---- The data
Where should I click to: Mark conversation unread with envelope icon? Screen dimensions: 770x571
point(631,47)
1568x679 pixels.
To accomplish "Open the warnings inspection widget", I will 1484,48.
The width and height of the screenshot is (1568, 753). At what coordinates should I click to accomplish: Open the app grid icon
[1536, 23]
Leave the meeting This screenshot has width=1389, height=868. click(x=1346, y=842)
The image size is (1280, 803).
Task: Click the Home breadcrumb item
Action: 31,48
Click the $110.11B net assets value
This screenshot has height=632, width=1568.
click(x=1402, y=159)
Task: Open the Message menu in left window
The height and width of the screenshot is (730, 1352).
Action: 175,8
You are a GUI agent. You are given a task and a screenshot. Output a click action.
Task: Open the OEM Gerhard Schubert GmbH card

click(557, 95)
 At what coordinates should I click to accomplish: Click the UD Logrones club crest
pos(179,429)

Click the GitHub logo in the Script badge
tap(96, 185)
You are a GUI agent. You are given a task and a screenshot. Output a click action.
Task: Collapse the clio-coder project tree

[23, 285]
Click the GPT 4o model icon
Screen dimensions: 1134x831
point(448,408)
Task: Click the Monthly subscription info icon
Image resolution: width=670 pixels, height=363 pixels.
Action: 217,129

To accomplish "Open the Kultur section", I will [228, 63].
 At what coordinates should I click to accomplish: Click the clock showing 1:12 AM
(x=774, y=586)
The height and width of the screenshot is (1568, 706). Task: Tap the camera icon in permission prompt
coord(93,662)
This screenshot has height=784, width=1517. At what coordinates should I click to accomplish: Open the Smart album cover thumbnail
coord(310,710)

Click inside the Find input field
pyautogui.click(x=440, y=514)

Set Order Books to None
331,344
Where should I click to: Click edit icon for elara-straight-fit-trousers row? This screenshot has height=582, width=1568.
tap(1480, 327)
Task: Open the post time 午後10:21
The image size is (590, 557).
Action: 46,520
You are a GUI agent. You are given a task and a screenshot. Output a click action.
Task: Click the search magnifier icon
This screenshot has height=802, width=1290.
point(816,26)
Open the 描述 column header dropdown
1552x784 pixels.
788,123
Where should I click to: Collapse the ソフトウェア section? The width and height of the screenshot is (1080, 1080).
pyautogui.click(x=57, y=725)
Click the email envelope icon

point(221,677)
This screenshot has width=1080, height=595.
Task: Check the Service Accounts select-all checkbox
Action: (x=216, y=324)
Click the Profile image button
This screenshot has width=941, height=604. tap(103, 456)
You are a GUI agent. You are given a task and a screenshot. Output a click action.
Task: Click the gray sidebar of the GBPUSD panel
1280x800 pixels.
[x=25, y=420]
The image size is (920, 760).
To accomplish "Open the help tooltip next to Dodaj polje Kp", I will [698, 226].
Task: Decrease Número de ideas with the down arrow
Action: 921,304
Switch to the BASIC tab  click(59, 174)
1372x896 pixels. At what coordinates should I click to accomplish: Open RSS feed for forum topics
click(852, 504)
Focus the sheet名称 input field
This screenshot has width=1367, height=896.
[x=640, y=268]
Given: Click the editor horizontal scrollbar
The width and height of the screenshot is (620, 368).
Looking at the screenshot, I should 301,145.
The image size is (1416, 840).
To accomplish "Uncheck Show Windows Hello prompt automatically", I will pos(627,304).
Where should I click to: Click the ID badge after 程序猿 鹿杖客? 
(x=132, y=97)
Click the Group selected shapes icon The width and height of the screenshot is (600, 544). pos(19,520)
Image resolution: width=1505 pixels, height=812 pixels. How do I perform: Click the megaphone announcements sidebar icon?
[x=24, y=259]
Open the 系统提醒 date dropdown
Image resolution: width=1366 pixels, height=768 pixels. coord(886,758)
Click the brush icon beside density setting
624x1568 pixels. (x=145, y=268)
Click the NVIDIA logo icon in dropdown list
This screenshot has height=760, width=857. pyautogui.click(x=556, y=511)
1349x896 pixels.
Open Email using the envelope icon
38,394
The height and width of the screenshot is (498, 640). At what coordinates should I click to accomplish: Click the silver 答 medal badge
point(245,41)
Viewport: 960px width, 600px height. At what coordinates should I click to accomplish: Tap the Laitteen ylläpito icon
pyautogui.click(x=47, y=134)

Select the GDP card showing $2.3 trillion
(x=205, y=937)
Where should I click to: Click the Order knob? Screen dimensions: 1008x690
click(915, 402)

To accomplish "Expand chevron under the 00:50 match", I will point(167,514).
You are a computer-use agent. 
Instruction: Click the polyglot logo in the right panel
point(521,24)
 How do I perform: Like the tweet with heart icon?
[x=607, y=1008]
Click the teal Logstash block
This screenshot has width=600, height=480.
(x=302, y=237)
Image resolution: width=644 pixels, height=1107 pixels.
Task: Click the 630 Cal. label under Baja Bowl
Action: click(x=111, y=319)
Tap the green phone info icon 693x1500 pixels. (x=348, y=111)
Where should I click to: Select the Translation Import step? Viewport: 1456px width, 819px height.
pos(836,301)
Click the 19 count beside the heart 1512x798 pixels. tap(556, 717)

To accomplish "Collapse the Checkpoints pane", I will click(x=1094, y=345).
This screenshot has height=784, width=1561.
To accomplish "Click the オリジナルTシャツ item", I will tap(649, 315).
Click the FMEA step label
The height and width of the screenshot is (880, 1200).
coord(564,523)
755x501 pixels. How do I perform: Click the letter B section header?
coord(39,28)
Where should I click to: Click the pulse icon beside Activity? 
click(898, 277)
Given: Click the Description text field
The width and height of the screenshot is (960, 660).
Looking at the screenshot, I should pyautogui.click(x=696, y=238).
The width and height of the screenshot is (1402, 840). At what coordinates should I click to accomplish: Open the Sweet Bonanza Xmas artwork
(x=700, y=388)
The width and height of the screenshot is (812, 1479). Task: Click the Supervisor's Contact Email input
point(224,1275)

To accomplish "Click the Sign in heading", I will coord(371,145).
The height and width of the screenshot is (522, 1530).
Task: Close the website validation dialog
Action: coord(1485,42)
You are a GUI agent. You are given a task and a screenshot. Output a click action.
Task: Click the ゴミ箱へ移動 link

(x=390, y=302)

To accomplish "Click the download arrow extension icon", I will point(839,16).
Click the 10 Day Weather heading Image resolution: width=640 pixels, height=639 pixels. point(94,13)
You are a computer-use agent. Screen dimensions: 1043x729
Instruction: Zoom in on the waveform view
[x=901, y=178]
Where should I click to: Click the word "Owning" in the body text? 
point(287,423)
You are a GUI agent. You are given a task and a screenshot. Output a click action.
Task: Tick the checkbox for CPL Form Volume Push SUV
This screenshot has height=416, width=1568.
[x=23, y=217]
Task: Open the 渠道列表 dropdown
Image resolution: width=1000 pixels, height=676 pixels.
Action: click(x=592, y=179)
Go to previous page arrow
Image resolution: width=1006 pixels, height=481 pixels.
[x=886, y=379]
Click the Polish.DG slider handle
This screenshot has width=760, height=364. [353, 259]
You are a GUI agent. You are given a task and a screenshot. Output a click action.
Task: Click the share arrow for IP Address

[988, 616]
--------
About this exercise: Look above for the line holding "Where should I click to: Collapse" and the line holding "Click the Group", then output exactly those two lines and every line between them, nothing more.

Response to this exercise:
Where should I click to: Collapse the ソフトウェア section? The width and height of the screenshot is (1080, 1080).
pyautogui.click(x=57, y=725)
Click the email envelope icon

point(221,677)
This screenshot has width=1080, height=595.
Task: Check the Service Accounts select-all checkbox
Action: (x=216, y=324)
Click the Profile image button
This screenshot has width=941, height=604. tap(103, 456)
You are a GUI agent. You are given a task and a screenshot. Output a click action.
Task: Click the gray sidebar of the GBPUSD panel
1280x800 pixels.
[x=25, y=420]
The image size is (920, 760).
To accomplish "Open the help tooltip next to Dodaj polje Kp", I will [698, 226].
Task: Decrease Número de ideas with the down arrow
Action: 921,304
Switch to the BASIC tab  click(59, 174)
1372x896 pixels. At what coordinates should I click to accomplish: Open RSS feed for forum topics
click(852, 504)
Focus the sheet名称 input field
This screenshot has width=1367, height=896.
[x=640, y=268]
Given: Click the editor horizontal scrollbar
The width and height of the screenshot is (620, 368).
Looking at the screenshot, I should 301,145.
The image size is (1416, 840).
To accomplish "Uncheck Show Windows Hello prompt automatically", I will pos(627,304).
Where should I click to: Click the ID badge after 程序猿 鹿杖客? 
(x=132, y=97)
Click the Group selected shapes icon The width and height of the screenshot is (600, 544). pos(19,520)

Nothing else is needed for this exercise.